Em declarações numa arruada em Almada, Catarina Martins afirmou que “o Bloco é o voto que conta para um contrato para o país que possa ultrapassar a instabilidade da pandemia e fazer a recuperação da economia”.
Arruada em Almada - Foto de Pedro Almeida
Arruada em Almada - Foto de Pedro Almeida

Nas declarações à comunicação social durante uma arruada de campanha em Almada, a coordenadora do Bloco salientou que o PS já disse que quer dialogar no dia 31, faltando saber se esse diálogo é com o PSD ou com o Bloco.

“O PS já disse que terá de haver entendimentos, que terá de haver diálogo, ora para garantir que esses entendimentos são à esquerda e não com o PSD, o voto que conta é o voto no Bloco de Esquerda no domingo. É isso que poderá trazer um contrato para o país, que possa fazer ultrapassar a instabilidade da pandemia e fazer a recuperação da economia”, afirmou Catarina Martins.
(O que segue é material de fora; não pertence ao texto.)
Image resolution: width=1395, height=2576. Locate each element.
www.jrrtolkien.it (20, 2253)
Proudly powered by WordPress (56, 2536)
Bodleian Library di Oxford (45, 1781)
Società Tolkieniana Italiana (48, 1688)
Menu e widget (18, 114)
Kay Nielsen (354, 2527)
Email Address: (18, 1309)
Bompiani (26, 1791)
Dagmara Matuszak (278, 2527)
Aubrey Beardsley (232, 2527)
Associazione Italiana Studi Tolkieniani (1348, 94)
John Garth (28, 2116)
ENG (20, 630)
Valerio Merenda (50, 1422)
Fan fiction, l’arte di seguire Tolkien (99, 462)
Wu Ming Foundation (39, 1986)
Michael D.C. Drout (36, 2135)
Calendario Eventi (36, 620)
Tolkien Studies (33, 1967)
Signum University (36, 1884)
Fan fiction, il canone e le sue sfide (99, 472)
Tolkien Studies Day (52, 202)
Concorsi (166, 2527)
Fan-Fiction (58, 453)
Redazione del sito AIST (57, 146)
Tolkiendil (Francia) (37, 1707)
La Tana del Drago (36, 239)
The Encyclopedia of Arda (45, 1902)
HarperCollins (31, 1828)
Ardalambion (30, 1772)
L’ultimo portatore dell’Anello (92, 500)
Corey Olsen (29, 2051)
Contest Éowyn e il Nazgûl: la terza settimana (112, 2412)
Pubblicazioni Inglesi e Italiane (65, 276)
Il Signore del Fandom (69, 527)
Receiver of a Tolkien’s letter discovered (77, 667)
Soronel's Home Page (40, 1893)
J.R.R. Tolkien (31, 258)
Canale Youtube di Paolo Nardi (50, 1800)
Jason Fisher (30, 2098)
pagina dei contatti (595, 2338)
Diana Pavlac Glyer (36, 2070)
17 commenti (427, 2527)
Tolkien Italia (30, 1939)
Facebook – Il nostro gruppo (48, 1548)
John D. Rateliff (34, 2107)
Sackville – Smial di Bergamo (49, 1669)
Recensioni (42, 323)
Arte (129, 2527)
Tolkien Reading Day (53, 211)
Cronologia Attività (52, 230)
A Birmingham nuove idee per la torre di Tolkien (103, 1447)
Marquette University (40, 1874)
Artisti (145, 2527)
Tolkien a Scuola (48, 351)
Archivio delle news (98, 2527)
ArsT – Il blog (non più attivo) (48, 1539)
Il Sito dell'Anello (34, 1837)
“Seja quem for que ganhar, vai abrir-se um espaço de diálogo no Parlamento. Para que esses acordos sejam à esquerda, é no Bloco que é preciso votar”, reforço Catarina Martins.

E explicou: “Será a força do Bloco de Esquerda a forçar um contrato para o país, que é negociado à esquerda, que vai respeitar quem trabalha, que vai defender os serviços públicos, que vai defender a democracia e a exigência do respeito por cada um e cada uma”.

“É hoje claro que vai haver uma maioria à esquerda no Parlamento”, acrescentando que “o voto no domingo no Bloco de Esquerda é o que desempata por um contrato em nome de quem trabalha”, declarou a coordenadora bloquista.

Questionada por um jornalista que disse que as sondagens não indicam uma maioria de esquerda, Catarina Martins afirmou que “sondagens não são votos” e explicou: “o que eu sei é que há uma maioria neste país, comprometida com quem trabalha, que não quer a lei da selva, comprometida com uma Segurança Social Pública que respeita quem trabalhou toda uma vida, que quer o acesso à Educação”,

“O grande objetivo do Bloco de Esquerda é forçar entendimentos e um contrato à esquerda no país. Queremos ser a terceira força política em Portugal, queremos derrotar a direita, queremos ter um contrato à esquerda”, reafirmou a coordenadora do Bloco.

“A eleição de deputados e deputadas do Bloco de Esquerda em todo o país é o que trava a direita e é o que vai garantir que vai haver um contrato à esquerda, que resolva os problemas dos salários, das pensões, da saúde, que saiba lidar com a questão climática, a emergência que vivemos”, frisou a concluir Catarina Martins.